## [Exercise description]
Reproduce each of the following records word for word, preserving every line and its order.

## [Records supplied]
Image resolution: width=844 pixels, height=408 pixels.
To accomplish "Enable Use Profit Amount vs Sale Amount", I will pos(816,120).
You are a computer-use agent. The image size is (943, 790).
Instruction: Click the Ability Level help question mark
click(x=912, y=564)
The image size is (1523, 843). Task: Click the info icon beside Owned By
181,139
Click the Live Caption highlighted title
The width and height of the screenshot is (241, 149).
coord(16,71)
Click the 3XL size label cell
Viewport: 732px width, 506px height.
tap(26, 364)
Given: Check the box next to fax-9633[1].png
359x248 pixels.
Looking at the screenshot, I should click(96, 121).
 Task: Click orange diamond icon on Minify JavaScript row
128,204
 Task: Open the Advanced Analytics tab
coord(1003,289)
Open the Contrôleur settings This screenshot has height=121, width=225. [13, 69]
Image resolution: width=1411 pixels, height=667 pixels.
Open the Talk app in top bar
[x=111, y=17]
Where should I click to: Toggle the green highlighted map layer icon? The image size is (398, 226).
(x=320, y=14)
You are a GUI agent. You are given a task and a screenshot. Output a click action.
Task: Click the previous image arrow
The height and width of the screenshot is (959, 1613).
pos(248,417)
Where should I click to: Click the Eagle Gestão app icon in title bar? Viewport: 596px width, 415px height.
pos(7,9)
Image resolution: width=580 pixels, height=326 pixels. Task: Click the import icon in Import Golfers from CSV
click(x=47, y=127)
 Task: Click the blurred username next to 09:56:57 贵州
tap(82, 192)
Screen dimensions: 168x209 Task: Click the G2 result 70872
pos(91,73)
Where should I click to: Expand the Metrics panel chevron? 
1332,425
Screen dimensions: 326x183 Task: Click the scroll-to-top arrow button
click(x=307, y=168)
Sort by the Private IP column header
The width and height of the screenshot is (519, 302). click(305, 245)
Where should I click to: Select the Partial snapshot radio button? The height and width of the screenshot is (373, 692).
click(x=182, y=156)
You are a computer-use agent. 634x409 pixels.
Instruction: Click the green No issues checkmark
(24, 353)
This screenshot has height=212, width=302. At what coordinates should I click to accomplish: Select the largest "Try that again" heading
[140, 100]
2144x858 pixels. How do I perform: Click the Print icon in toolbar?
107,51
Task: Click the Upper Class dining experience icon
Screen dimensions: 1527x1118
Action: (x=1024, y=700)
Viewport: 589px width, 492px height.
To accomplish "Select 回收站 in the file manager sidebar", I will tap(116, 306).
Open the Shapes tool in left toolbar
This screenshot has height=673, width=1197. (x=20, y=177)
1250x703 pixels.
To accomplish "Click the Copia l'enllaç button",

## [Output for this task]
Image resolution: width=844 pixels, height=408 pixels.
To accomplish "Enable Use Profit Amount vs Sale Amount", I will pos(816,120).
You are a computer-use agent. The image size is (943, 790).
Instruction: Click the Ability Level help question mark
click(x=912, y=564)
The image size is (1523, 843). Task: Click the info icon beside Owned By
181,139
Click the Live Caption highlighted title
The width and height of the screenshot is (241, 149).
coord(16,71)
Click the 3XL size label cell
Viewport: 732px width, 506px height.
tap(26, 364)
Given: Check the box next to fax-9633[1].png
359x248 pixels.
Looking at the screenshot, I should click(96, 121).
 Task: Click orange diamond icon on Minify JavaScript row
128,204
 Task: Open the Advanced Analytics tab
coord(1003,289)
Open the Contrôleur settings This screenshot has height=121, width=225. [13, 69]
Image resolution: width=1411 pixels, height=667 pixels.
Open the Talk app in top bar
[x=111, y=17]
Where should I click to: Toggle the green highlighted map layer icon? The image size is (398, 226).
(x=320, y=14)
You are a GUI agent. You are given a task and a screenshot. Output a click action.
Task: Click the previous image arrow
The height and width of the screenshot is (959, 1613).
pos(248,417)
Where should I click to: Click the Eagle Gestão app icon in title bar? Viewport: 596px width, 415px height.
pos(7,9)
Image resolution: width=580 pixels, height=326 pixels. Task: Click the import icon in Import Golfers from CSV
click(x=47, y=127)
 Task: Click the blurred username next to 09:56:57 贵州
tap(82, 192)
Screen dimensions: 168x209 Task: Click the G2 result 70872
pos(91,73)
Where should I click to: Expand the Metrics panel chevron? 
1332,425
Screen dimensions: 326x183 Task: Click the scroll-to-top arrow button
click(x=307, y=168)
Sort by the Private IP column header
The width and height of the screenshot is (519, 302). click(305, 245)
Where should I click to: Select the Partial snapshot radio button? The height and width of the screenshot is (373, 692).
click(x=182, y=156)
You are a computer-use agent. 634x409 pixels.
Instruction: Click the green No issues checkmark
(24, 353)
This screenshot has height=212, width=302. At what coordinates should I click to accomplish: Select the largest "Try that again" heading
[140, 100]
2144x858 pixels. How do I perform: Click the Print icon in toolbar?
107,51
Task: Click the Upper Class dining experience icon
Screen dimensions: 1527x1118
Action: (x=1024, y=700)
Viewport: 589px width, 492px height.
To accomplish "Select 回收站 in the file manager sidebar", I will tap(116, 306).
Open the Shapes tool in left toolbar
This screenshot has height=673, width=1197. (x=20, y=177)
1250x703 pixels.
To accomplish "Click the Copia l'enllaç button",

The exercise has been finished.